Why do I have the definite feeling that if we start with the demoltion of the homes owned by every controlling little despot doing research at Oxford University's Environmental Change Institute and Heriot Watt University, the problem will have a tendency simply to disappear?
"These people are nuts!"
My thought exactly. They've lost their bloody minds over there.
And just who gets to pick who loses their house? I'm guessing none of the members of Paliament have their house on the list. Maybe they should consider old dilapidated buildings like the tower of London, Westminster Palace, Paliament - those places are enormously inefficient. Knock 'em down and replace them with low income flats!
Careful. Barbra might get pissed!
But won't this increase the "homeless" population?
And, Hey,
If they don't quite reach low earth orbit---The world is still a better place without them!
I got the impression that the old drafty homes will be torn down and replaced with modern, energy efficient ones. Of course it will take energy to construct those...

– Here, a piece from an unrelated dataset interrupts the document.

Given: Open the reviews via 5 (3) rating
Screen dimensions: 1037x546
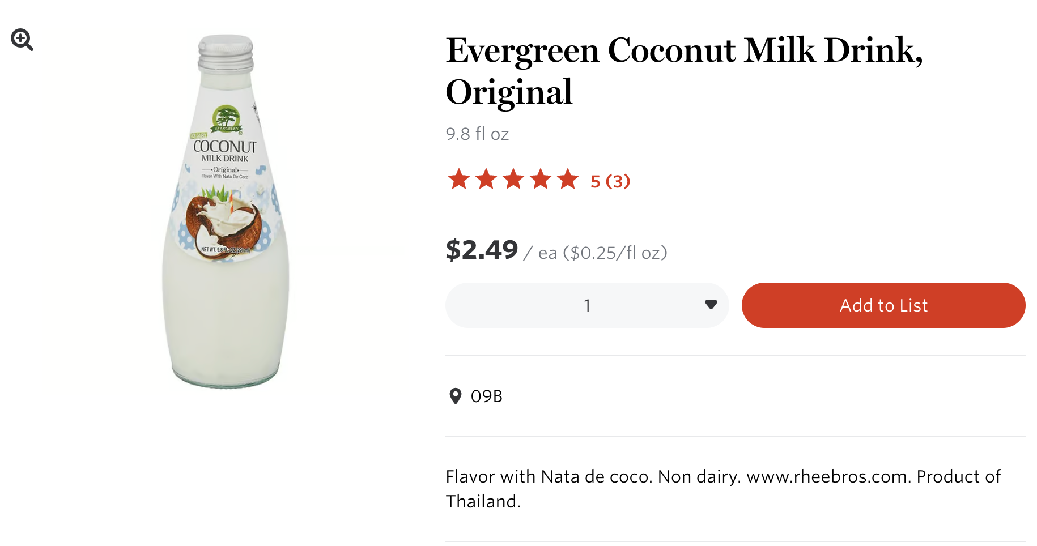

"Some 3.2 million homes must be demolished over the next 45 years to fulfil the Government's aspirations for tackling global warming, academics have warned"
We will start by demolishing all homes owned by acedemics.
And extraction and processing heavy metals to run their techie toys like wind generators and solar cells.
They clearly have selective vision.
But, Hey,
If they saw things clearly they'd be sound minded conservvatives.
Yeah, what is 15 million and a beautiful house anyway?
ROTFL! Good term. I have one of those, too. Vintage cats, that is.
Now there's a global improvement project I could get behind.
Hmmm... I live in a Victorian Age flat in Edinburgh. It has single-paned windows. Really drafty in the bedroom in the winter. There are historical preservation type laws that prevent double glazed windows from being installed. Have to keep the building looking like it always has and all that sort of thing.
I see some conflict of interests down the road somewhere on this.